SELECTED EXCERPT section start

The artist was forced to scale down his ambitions in his final year, but nothing short of death could extinguish his need to paint--in the last five months of his life, he created 150 small paintings, using his signature bright palette and broad brushwork, that he intended to be hung floor to ceiling in one room and viewed as a single work. This final piece, titled simply "The Last Works," went on view Thursday at the Los Angeles County Museum of Art.

Francis, a native of San Mateo, Calif., began his career as an artist in 1943 while hospitalized with spinal tuberculosis, which he contracted as a result of a plane crash. After earning a master's degree in art from Berkeley in 1949, he moved to Paris in 1950, had his first solo show there the following year and maintained strong ties to Europe throughout his life. Francis returned to California in 1961, moving to Santa Monica to convalesce from a second bout of TB, and it was there he lived with his fifth wife, Margaret Smith Francis, at the time of his death.

In memory of this protean artist, friends and associates who were with Francis in his last year shared their thoughts on the artist and his final work in a series of recent interviews:

JACOB SAMUEL: Francis' master printer , 1981 - 95

Prior to making these paintings, Sam hadn't worked for six months because his right hand was crippled, and he'd always used both hands to paint. He felt uncomfortable trying to paint with just his left hand, but once he started he really got involved.

SELECTED EXCERPT section end
COLLECTED DATA section start

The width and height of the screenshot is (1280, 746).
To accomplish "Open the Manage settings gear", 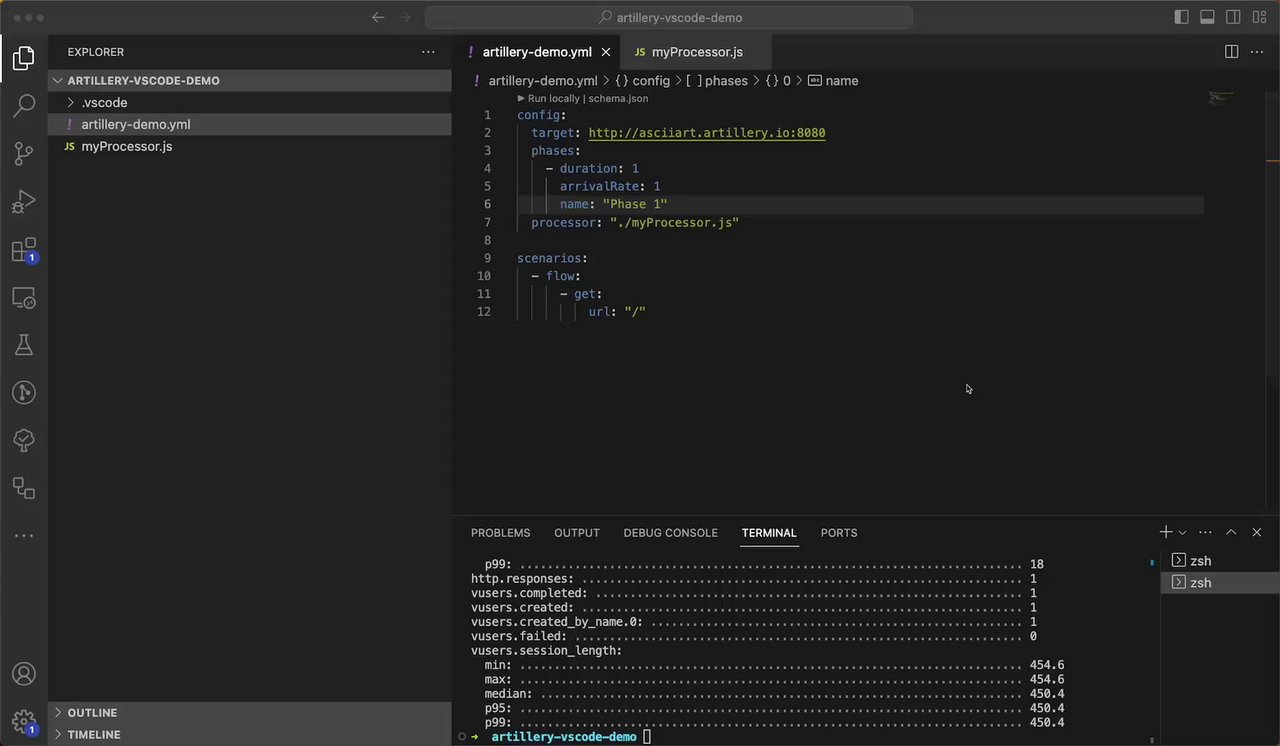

COLLECTED DATA section end

WHAT TO WORK ON:
(A) According to the text about Sam Francis's final paintings, how many small paintings did he create in the last five months of his life?
(B) Continue the text about Sam Francis's final paintings from its last sentence.

TASK RESPONSES:
(A) 150

(B)
So we set up a large table and maybe 40 tubs of paint, prepared some paper and small canvases, and whoever happened to be around assisted him. He was in brutal agony while he was doing this because if he took enough medication to kill his pain he went to sleep--in order to work he had to be in pain. He knew this would be his last body of work, and he'd paint until he absolutely had no more energy--he would literally slump over and we'd take him back to bed. He even painted with an IV in his arm for a few days.

Ultimately, these paintings are about Sam's incredibly strong will to create, and that's something he had in abundance--he had such incredible passion and skill. I've worked with lots of artists, but nobody had what he had. He could walk into the studio with a blank mind and no plan whatsoever, armed only with the confidence to just start and see where it went.

Sam was frustrated by the turn his life had taken because he loved being outside, mountain biking and fishing, and being bedridden was unnatural for him. Nature continued to be important to him up to the end, and we used to take him down to the beach every day so he could watch the sunset. Music was also important to him during that last year. He listened to classical music, John Coltrane, Roy Orbison, and when he was really in pain the only thing he wanted to hear was Patsy Cline.

He had a few visitors, but he didn't enjoy seeing people, because it was difficult for him to cope with the fact that he was no longer the lion but was the lion in winter. A powerful man like that has a powerful ego, and he had to come to terms with the fact that he couldn't get out of his wheelchair and could never again work on anything large. He talked about having had enough of being in his body and wanting to let go of it. I remember wishing him a long life on his birthday in 1993, and he looked me in the eye and said: "It's been long enough."

DOUG SHIELDS: Painting assistant, 1985-95 Sam was never the same after he fell and broke his arm in 1992--he became consumed with his health at that point because he was petrified of dying.

Buddhism was no comfort to him as far as I could see. And he wasn't ready to go, because he didn't feel he'd completed his work as an artist. Two lifetimes wouldn't have served him as an artist because he was a phenomenal worker and a most unusual human.